Mr. Zoë awakes -- cool to see you around! :-)

As for user-configurable, I hadn't noticed, but that's understandable. I don't live with it enough to have discovered that feature. However, returning "1M results" is *exactly* what I need. As an example, I'd like my own results for searching FoRK.mbox to rival what I get from Google's xent.com crawl of the same bits.

That said, the key is ranking: only the first 5-7 search results are really worthwhile to most users. [That said, there is a school of thought that users may be more persistent in searching their own email, since they may be "sure I've seen it before, d*mnit!"]

So one of the options facing us is just hacking Zoë to experiment with adding a ranker, but the license makes us a bit wary -- not that we've found a commercial revenue model that makes sense for Fishers yet! :-)

Zoe

Hi Rohit,

Mr. Zoë awakes -- cool to see you around! :-)

Busy dealing with some pesky Mexican revolutionary ;)

As for user-configurable, I hadn't noticed, but that's understandable. I don't live with it enough to have discovered that feature. However, returning "1M results" is *exactly* what I need.

Hmmmm... how would that be useful in any practical sense?

As an example, I'd like my own results for searching FoRK.mbox to rival what I get from Google's xent.com crawl of the same bits.

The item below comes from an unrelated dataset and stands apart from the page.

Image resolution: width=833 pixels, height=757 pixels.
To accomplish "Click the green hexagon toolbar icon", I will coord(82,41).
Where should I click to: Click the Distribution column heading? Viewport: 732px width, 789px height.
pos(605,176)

I think that continuously referring to Google is misleading as one of the fundamental flaw with Google & Co. is that they are "bottomless" so to speak. There is also things that one can do in a computer farm that are not realistic to envision on the client side. And vis-versa.

That said, the key is ranking: only the first 5-7 search results are really worthwhile to most users. [That said, there is a school of thought that users may be more persistent in searching their own email, since they may be "sure I've seen it before, d*mnit!"]

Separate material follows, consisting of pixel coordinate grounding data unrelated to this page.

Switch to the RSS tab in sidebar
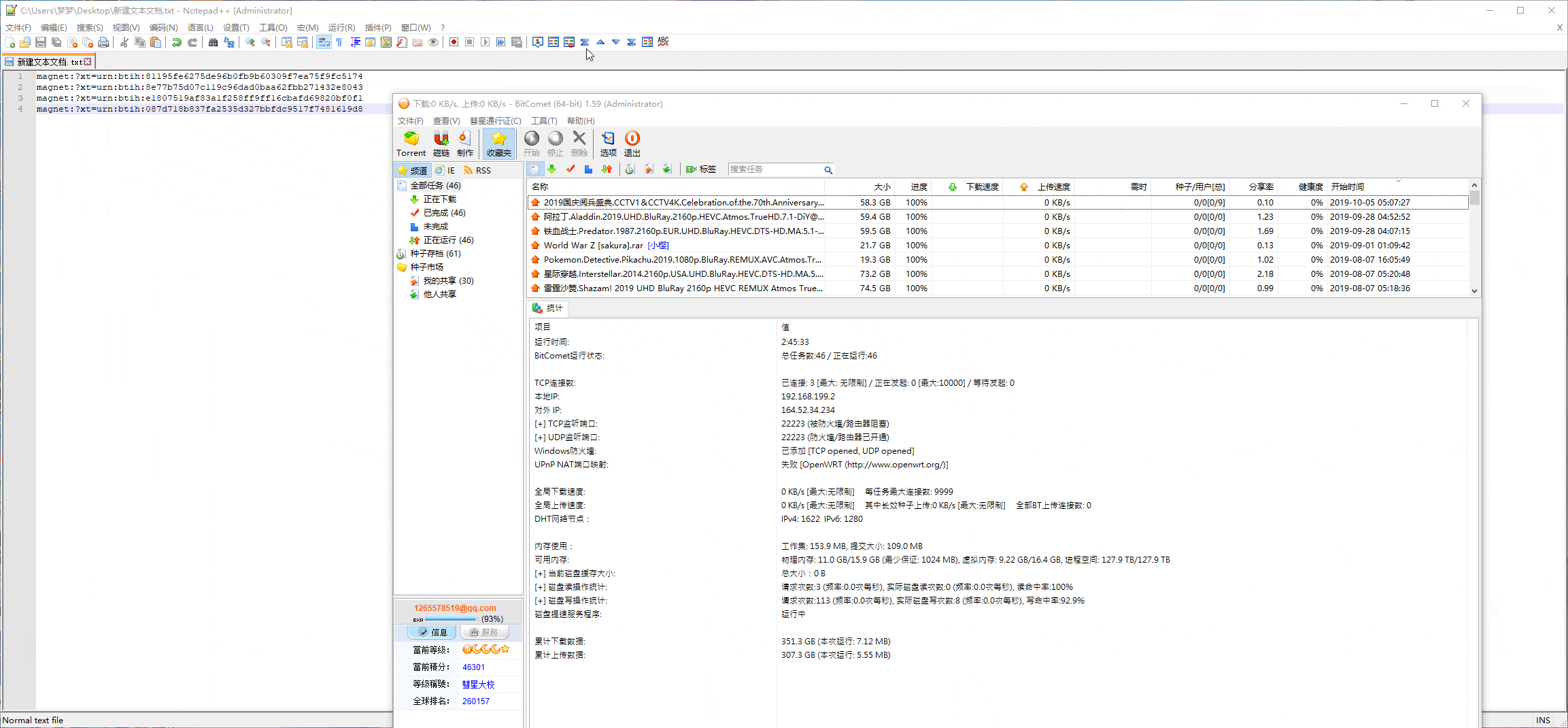 [x=477, y=170]
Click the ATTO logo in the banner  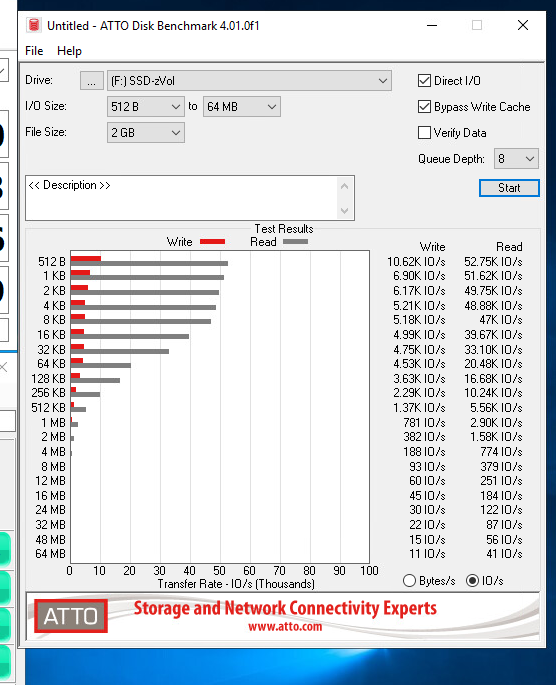(x=71, y=616)
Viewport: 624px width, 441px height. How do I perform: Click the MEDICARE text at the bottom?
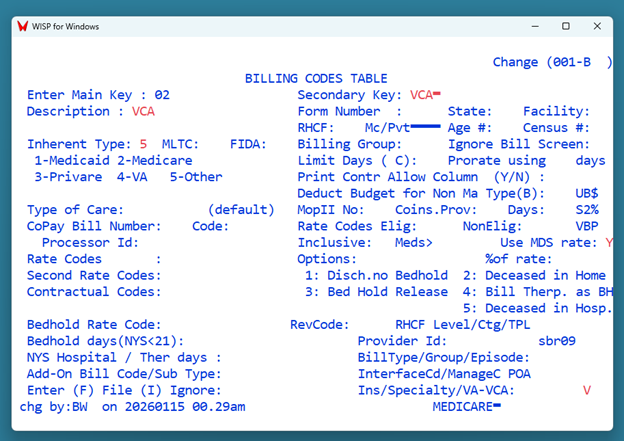click(462, 407)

Yes, ranking is important... but relative... keep in mind there is no "one and only one true, universal ranking"... PageRank, MessageRank or PeopleRank are not the definitive answer no matter how you look at it.

So one of the options facing us is just hacking Zoë to experiment with adding a ranker,

For what you have in mind, the answer may be in the SZLink class :)

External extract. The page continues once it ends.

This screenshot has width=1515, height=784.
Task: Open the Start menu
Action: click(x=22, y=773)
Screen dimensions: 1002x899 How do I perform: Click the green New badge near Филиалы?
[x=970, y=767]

but the license makes us a bit wary

Drop me a line. I sure we could work out something :)

-- not that we've found a commercial revenue model that makes sense for Fishers yet! :-)

Cheers,

Z.

Rohit Khare

Many of the points you made are subsumed in this one:

"think that continuously referring to Google is misleading as one of the fundamental flaw with Google & Co. is that they are "bottomless" so to speak. There is also things that one can do in a computer farm that are not realistic to envision on the client side. And vis-versa."

I disagree. First, on the technical side: client-side PC power just continues to increase inexorably to ridiculous proportions, while the speed of human reading is only constant -- I think one back-of-the-envelope measure is that if the fast speed-reader read continuously for a century, that still wouldn't even be 3GB of English text (uncompressed!). Processor, memory, and spare disk space will soon handily eclipse the powers of the earliest-generation search engines -- decade-old technology. (Heck, anyone remember Brian Pinkerton's very first WebCrawler, which sold to AOL for the then-unimaginable $1M; prototyped on NeXTstep using Digital Librarian?)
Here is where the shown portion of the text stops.